Grey Cardigan: Snouts in the corporate trough

LISTENING to David Cameron this morning talking about reining in public sector pay and bonuses makes me wish for once that such regulation would extend to the private sector. Why? Step forward John Fry and Sly Bailey, whose snouts are firmly ensconced in the corporate trough.


At Trinity Mirror, chief executive Sly Bailey received a ‘package’ of £1.68 million in 2009, an increase of 66 per cent compared with the previous year. And yet in 2009 Trinity Mirror reported a 41 per cent fall in pre-tax profits while sacking 1,700 people and closing or selling 30 newspapers. One can only envy such success.


My friends in Archant were a bit puzzled when John Fry stood down as chief exec to move to the leprous Johnston Press. Who, after all, would want that poisoned chalice? I think we now know. Fry picked up almost one million pounds for his first year in charge, comprising a salary of £525,000, cash and deferred share bonuses worth £420,000, and £14,000 of other benefits.

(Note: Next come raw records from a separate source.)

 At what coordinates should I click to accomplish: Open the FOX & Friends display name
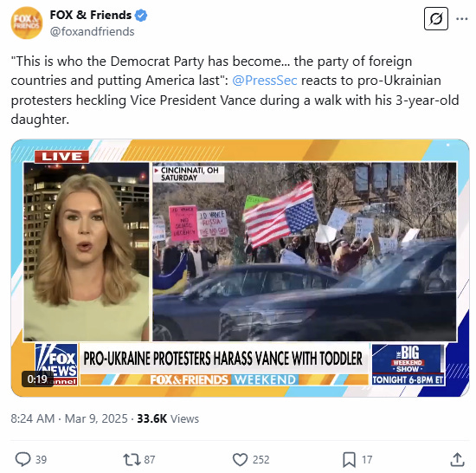point(91,15)
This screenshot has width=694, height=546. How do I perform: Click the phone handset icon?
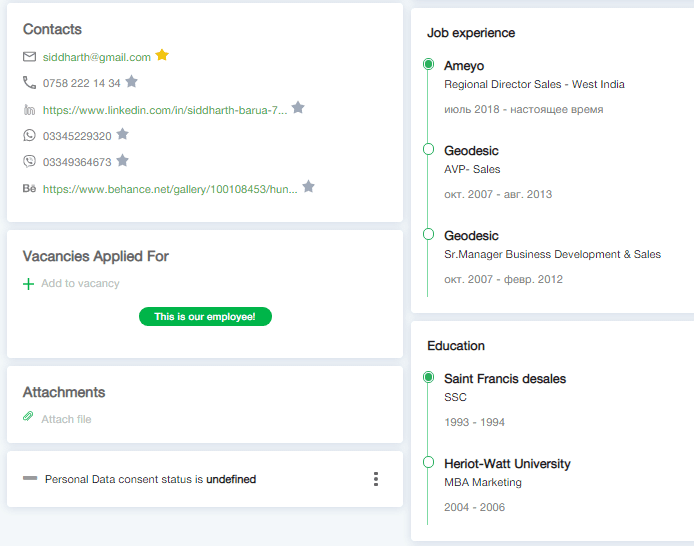click(x=29, y=83)
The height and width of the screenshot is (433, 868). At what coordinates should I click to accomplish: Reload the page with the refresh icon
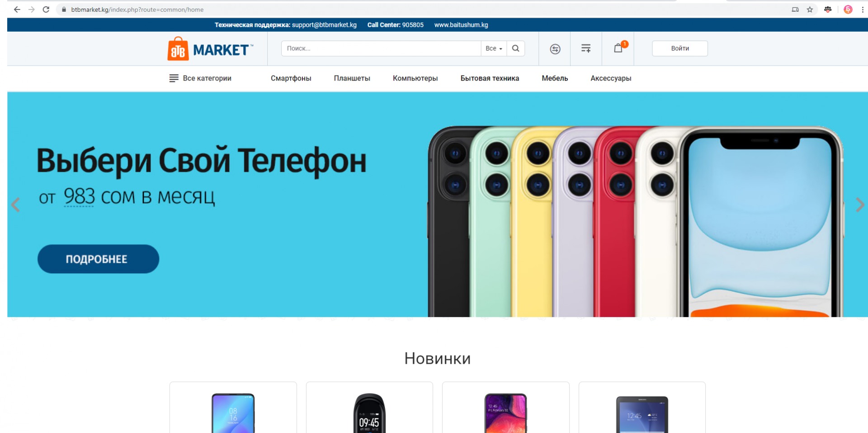46,10
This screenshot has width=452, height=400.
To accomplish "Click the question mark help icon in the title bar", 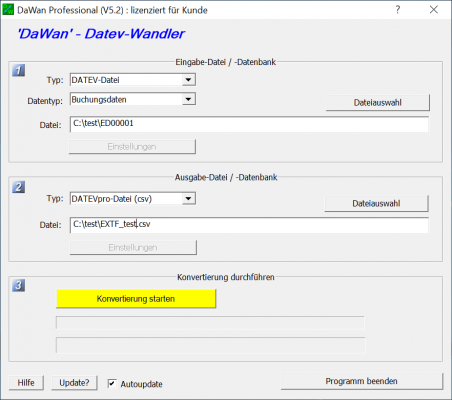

Over the same period, the publisher of The Scotsman and Yorkshire Post amongst many other regional titles, recorded a fall in pre-tax profits of 56 per cent to £43.3 million. On top of that, the group had to refinance its debt at increased interest costs and had to abandon plans to sell its Irish titles, as no-one was daft enough to pay the asking price.


But it’s not all bad news. As more than 1,000 employees got their cards, chief beancounter Stuart Paterson pocketed £655,000 while chief operating officer Danny Cammiade, not exactly known as a friend of journalists, collected £590,000.


And we have the cheek to slag off the bankers? The mind boggles.